> **Work to be completed**
A verbatim copy of the records is required, with all pictures left out.

Dataset excerpts
-------

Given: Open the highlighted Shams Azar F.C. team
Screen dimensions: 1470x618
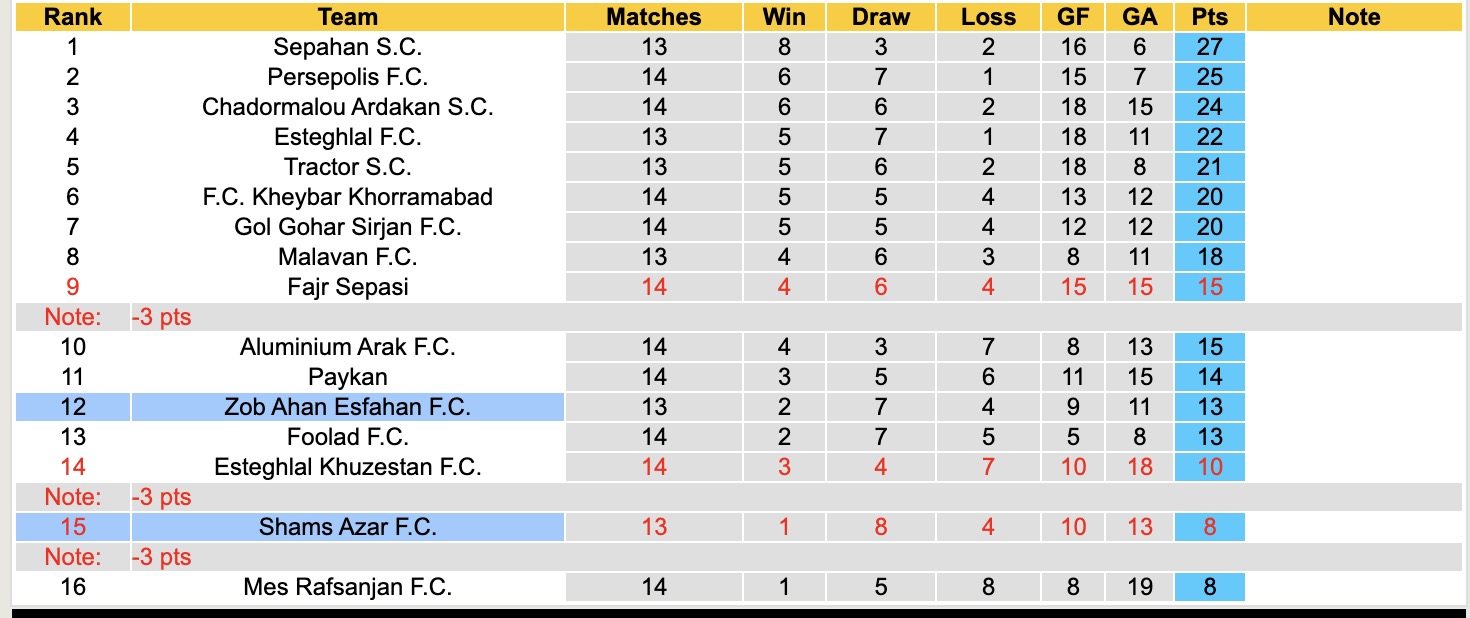Looking at the screenshot, I should [x=348, y=527].
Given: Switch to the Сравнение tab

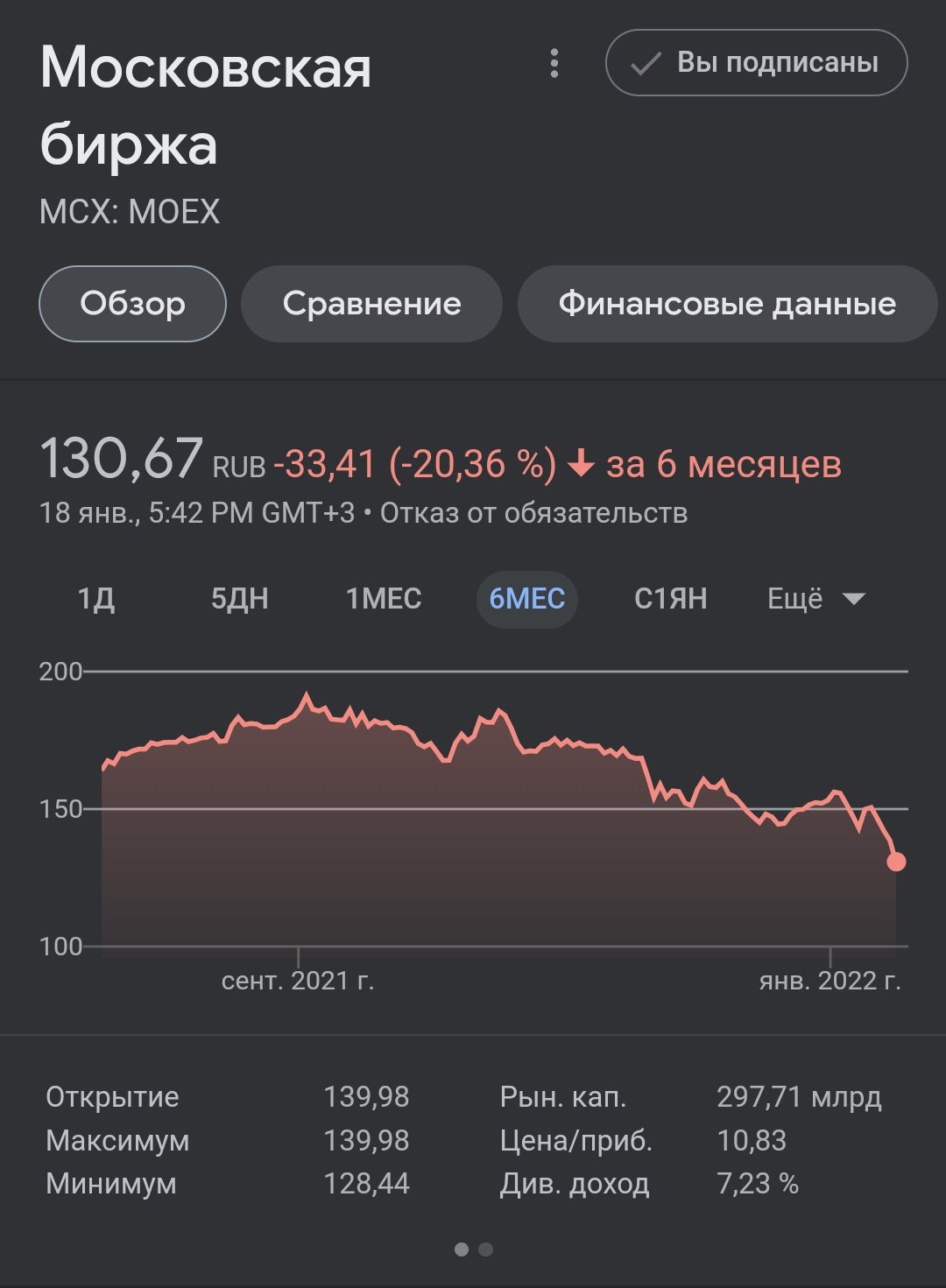Looking at the screenshot, I should click(371, 304).
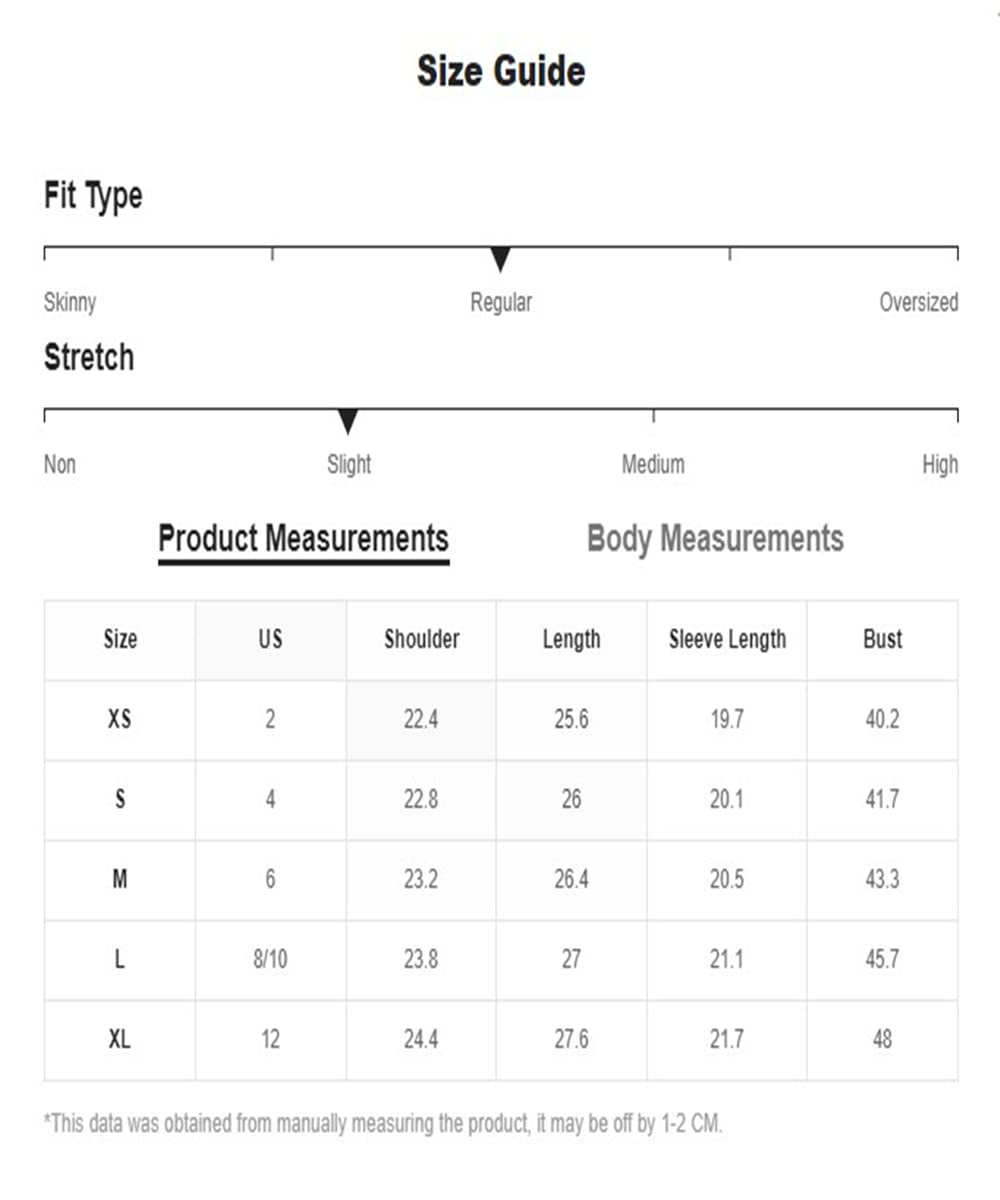
Task: Switch to the Body Measurements tab
Action: (x=715, y=539)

-------

> **Task output**
Given: Open the highlighted Shams Azar F.C. team
Screen dimensions: 1470x618
Looking at the screenshot, I should [x=348, y=527].
Given: Switch to the Сравнение tab

Looking at the screenshot, I should click(371, 304).
Task: Switch to the Body Measurements tab
Action: (x=715, y=539)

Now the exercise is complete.